Hello!
Could someone look over my diagram and tell me if this is the right way to do it?
I tried to do this timed, but as I am still not very comfortable with conditional logic, it took me over 5 minutes to figure out what I was supposed to "link" and how I should do that.. but here is my diagram! I would also love to hear any simpler/easier suggestions or tricks on how to "spot" these links quicker than 5 minutes.. Also, please let me know if I should add any other elements which you might think would be more helpful (I am getting myself in the habit of writing these all out and not using abbreviations as I find myself spending way more time figuring out what those stand for -- but I do shorten some of the wordings -- for example, instead of "real wages increase significantly" I would just ignore the significantly part of it -- please let me know if this is something important that I should have considered or if in the future, I should write those as well)!
Step 1 (just diagrammed the argument):
real wages increase --> productivity increases
----------------------------------------------------
investing very little in new tech --> real wages NOT increase
Step 2 (pondering for 5 minutes and thinking "hmm let me try the contrapositive and see if that leads to anything"):
real wages increase --> productivity increases
----------------------------------------------------
real wages increase --> NOT investing very little in new tech
Step 3 (finally found the missing link! -- something to do with productivity increases and NOT investing very little in new tech):
If we had..
productivity increases --> NOT investing very little in new tech
Then we would get..
real wages increase --> productivity increases
productivity increases --> NOT investing very little in new tech
----------------------------------------------------------------------
real wages increase --> NOT investing very little in new tech
NOW the argument works!
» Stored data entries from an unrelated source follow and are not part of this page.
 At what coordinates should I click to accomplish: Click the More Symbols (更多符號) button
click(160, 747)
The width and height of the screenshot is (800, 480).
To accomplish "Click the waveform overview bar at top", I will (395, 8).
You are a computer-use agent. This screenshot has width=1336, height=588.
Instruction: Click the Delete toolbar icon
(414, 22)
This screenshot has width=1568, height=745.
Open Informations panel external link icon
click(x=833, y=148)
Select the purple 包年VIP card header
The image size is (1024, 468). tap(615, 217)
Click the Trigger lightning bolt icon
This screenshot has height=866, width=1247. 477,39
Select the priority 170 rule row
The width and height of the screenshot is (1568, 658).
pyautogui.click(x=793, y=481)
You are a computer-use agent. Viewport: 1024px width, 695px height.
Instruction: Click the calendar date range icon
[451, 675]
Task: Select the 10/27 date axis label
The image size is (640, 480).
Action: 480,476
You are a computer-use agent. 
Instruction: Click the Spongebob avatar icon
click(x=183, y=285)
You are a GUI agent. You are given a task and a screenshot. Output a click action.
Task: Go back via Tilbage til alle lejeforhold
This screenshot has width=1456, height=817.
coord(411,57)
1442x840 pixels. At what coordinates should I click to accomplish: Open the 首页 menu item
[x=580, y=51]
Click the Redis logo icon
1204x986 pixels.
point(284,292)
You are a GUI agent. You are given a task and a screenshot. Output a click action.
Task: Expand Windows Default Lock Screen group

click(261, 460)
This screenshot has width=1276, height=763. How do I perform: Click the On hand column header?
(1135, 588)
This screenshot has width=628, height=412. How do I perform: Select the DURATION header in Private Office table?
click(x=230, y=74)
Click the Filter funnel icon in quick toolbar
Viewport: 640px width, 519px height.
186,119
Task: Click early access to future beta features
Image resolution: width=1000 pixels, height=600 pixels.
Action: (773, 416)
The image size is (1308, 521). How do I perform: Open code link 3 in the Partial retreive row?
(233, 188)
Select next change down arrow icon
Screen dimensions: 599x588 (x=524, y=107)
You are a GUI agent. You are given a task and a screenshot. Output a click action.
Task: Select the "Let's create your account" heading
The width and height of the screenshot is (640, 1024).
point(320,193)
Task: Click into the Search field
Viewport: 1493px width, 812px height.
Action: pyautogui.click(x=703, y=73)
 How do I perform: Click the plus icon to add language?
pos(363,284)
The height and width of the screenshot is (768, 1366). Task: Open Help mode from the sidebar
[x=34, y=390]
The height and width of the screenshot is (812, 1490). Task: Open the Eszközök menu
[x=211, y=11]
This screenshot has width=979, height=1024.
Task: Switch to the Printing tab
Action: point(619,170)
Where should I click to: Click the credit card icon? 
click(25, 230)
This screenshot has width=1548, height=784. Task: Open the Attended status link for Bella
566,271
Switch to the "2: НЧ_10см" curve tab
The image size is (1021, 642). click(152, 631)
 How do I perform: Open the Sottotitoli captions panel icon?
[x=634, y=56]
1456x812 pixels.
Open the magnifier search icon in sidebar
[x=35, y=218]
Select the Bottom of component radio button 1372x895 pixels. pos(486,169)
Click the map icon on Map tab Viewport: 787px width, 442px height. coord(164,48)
So we have to assume:
productivity increases --> NOT investing very little in new tech
OR contrapositive would be:
investing very little in new tech --> productivity NOT increases
which is literally what (D) says!! I was confused at first since I am so used to having the "if, then" but (D) has "then, if" which I first thought was the reverse and almost eliminated it, until I saw the "if" in the middle of the statement and noticed that that is a sufficient indicator, so "if businesses do not make a substantial investment in new technology (which basically means investing very little in new tech) then productivity will not increase". I was also almost tripped up by the "substantial investment" since we never got any of that wording in the argument -- but thought that we could possibly equate that if we are investing very little in something, then it means that we are not investing a substantial amount in it.
So, what do you guys think? Is this the right way to go? How could I possibly NOT take over 5 minutes solving these conditional problems? It seems to take so long for this type of "link" to click on my mind. Is it just all about practice?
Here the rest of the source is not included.